'Stag party


The Hot Girls of Weimar Berlin
By Barbara Ulrich; introduction by Jerry Stahl (Feral House)

In the early 1930s, Germany teetered on the brink of what would become the most diabolical period in its history. The broken nation reeled from the devastating effects of the Great War: Inflation spiraled out of control, epidemics of influenza and tuberculosis killed thousands, and unemployment and poverty escalated. The Weimar Republic had failed abysmally, and the National Socialist German Workers' Party harnessed the opportunity for a campaign toward total seizure of power. During the day, Nazi Storm Troopers marched through the streets of Berlin singing anthems of unyielding loyalty to their Fuhrer.

But when night fell upon the city, a whole other world unfolded as the counter-cultural underbelly of Berlin came alive with cabarets, and underground sex clubs thrived with kinky sex, drugs, dance, drag shows and rebellious music.

The decadent metropolis had become synonymous with carnal depravity. In 1927's "Ladies of the Underworld," Netley Lucas wrote, "And now we come to the most lurid of all cities, that of post-war Berlin. ... The German is gross in his immorality ... he enjoys obscenity in a form which even the Parisian would not tolerate."

While future Hitler Youth joined the "Wandervogel," a puritanical movement that touted a bizarre mix of nature-loving and nationalism, most of the populace still wasn't buying what the Nazis were selling.

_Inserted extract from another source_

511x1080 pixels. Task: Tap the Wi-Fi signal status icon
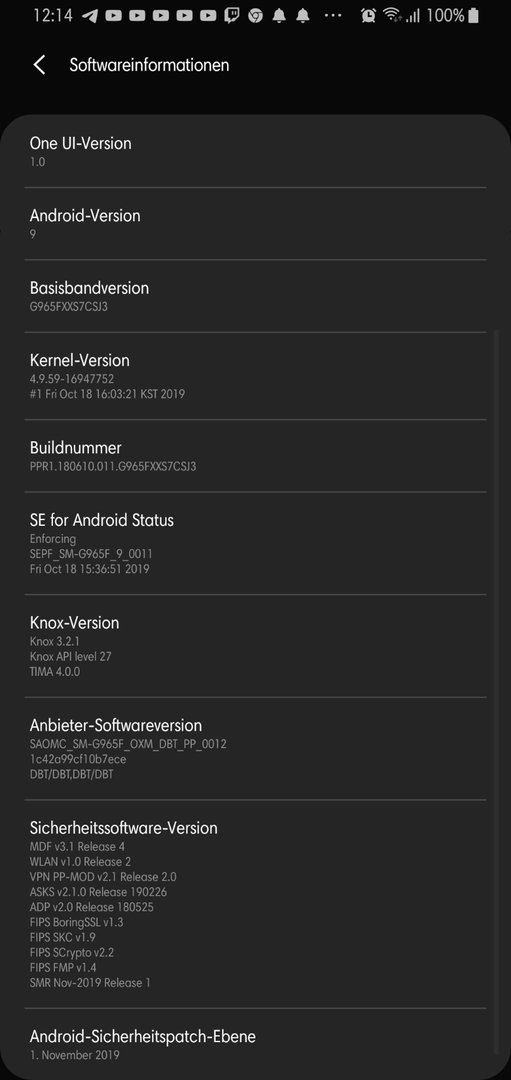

Those who were more interested in the stimulation of the mind and senses, rather than the proselytizing of a frightening Aryan ideology, turned to the erotically charged ethos of sex clubs and cabarets.

Barbara Ulrich's "The Hot Girls" of Weimar Berlin chronicles this brief but ecstatic period in the notorious city's history by marrying a myriad of photography and artworks, representing a wide breadth of aesthetic sensibilities. Excerpted writings from the era act as colorful narration, including passages from Hannah Tillich's (the insatiably horny wife of theologian Paul Tillich) "From Time to Time, Mephisto" author Klaus Mann's autobiography "The Turning Point" and Ludwig Lenz's "Memoirs of a Sexologist." Focusing specifically on the omnisexual women of Weimar Berlin, Ulrich's anthology is an intoxicating brew of sensually enticing eye candy fueled by revelatory musings about sex, fetishism, drug use and sapphic delights.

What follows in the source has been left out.